• **Consignes**
A. Recopiez fidèlement le passage du texte sur le harcèlement scolaire compris entre « C’est la rentrée » et « le harcèlement scolaire. », bornes incluses.
B. Dans le texte sur le harcèlement scolaire, relevez tous les sujets sur lesquels peuvent porter les remarques répétées qui précèdent le harcèlement au quotidien.

• **Texte**
_ _ _ _

C’est la rentrée des classes. Les parents ont passé ces dernières semaines à courir derrière les fournitures, à comparer les prix des cahiers, des uniformes, des chaussures et d’autres produits indispensables. Pour certains, le casse-tête est déjà terminé. Pour d’autres, cela ne fait que commencer car, outre le budget à y consacrer, d’autres préoccupations pèsent sur les familles. Il s’agit d’un fléau silencieux et moins visible : le harcèlement scolaire.
A vrai dire, on n’en parle que lorsque le problème devient grave et qu’une publication scandaleuse, avec des témoignages glaçants, circule sur les réseaux sociaux pour dénoncer un cas de harcèlement. A ce stade, la famille victime décide de briser le silence et de crier haro sur le baudet. Du coup, les réseaux sociaux s’emparent de l’affaire qui va défrayer la chronique pendant un certain temps.
Pourtant, le harcèlement scolaire freine le développement de l’enfant et a des répercussions négatives sur sa santé mentale et physique. Il ne commence pas toujours par la violence, mais souvent par un regard, une plaisanterie ou une remarque à répétition sur l’apparence, la couleur de la peau, la manière de parler, les vêtements portés ou les résultats scolaires, avant de devenir un harcèlement au quotidien.
Et c’est justement là que le problème commence. L’école devrait être le lieu où l’enfant apprend, découvre, se fait des amis, développe sa confiance en soi et prépare son avenir. Elle ne devrait jamais devenir un endroit que l’on redoute chaque matin.
Alors, que faire ? Tout passe par l’éducation. Eduquer nos enfants au respect de l’autre. Leur apprendre que rire avec
quelqu’un n’est pas la même chose que rire de quelqu’un. Leur expliquer que la différence n’est ni une faiblesse ni une invitation à humilier. Et surtout, leur apprendre qu’être témoin d’une injustice sans rien dire, c’est déjà prendre parti.
Il faut apprendre à écouter avant de juger. A prendre au sérieux une plainte avant qu’elle ne devienne un drame. A intervenir avant que la victime ne se retrouve seule face à sa peur. Oser briser le silence.

_ _ _ _

• **Extrait des données**
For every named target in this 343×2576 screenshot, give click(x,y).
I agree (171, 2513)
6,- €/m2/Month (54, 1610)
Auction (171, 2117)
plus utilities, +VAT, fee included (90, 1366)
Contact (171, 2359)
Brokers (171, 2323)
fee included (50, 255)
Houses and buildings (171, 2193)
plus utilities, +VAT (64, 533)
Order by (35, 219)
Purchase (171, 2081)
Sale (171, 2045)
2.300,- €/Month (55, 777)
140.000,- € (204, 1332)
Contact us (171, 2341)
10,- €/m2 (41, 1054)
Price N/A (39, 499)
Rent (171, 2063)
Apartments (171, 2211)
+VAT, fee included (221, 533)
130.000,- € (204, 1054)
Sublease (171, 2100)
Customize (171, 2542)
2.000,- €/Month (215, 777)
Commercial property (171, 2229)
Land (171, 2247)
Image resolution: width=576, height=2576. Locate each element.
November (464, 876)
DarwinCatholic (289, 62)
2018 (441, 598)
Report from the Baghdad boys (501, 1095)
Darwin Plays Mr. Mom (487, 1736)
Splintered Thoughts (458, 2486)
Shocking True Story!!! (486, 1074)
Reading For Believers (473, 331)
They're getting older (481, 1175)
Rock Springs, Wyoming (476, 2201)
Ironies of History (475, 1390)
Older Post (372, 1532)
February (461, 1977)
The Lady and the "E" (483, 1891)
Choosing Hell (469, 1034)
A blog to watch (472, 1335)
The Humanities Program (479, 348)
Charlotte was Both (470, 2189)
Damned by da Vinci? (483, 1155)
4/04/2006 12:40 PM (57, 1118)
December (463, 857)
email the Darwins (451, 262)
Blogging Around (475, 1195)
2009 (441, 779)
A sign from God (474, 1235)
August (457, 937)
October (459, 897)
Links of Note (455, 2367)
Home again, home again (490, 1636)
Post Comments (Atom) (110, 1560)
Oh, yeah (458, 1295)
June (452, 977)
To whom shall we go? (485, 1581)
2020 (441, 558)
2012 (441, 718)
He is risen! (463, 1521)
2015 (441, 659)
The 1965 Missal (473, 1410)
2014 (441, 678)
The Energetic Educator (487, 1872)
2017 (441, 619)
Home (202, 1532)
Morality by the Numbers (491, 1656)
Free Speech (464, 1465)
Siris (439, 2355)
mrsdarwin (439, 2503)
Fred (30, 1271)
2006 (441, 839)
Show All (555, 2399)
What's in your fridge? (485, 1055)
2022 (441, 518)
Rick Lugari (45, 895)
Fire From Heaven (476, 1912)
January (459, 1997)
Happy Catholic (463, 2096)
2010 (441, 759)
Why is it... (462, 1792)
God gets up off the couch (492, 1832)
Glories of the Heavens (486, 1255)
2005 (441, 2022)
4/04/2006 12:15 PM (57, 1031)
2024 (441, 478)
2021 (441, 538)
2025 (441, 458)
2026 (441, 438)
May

_ _ _ _

• **Corrigé**
A.
C’est la rentrée des classes. Les parents ont passé ces dernières semaines à courir derrière les fournitures, à comparer les prix des cahiers, des uniformes, des chaussures et d’autres produits indispensables. Pour certains, le casse-tête est déjà terminé. Pour d’autres, cela ne fait que commencer car, outre le budget à y consacrer, d’autres préoccupations pèsent sur les familles. Il s’agit d’un fléau silencieux et moins visible : le harcèlement scolaire.

B.
- l’apparence
- la couleur de la peau
- la manière de parler
- les vêtements portés
- les résultats scolaires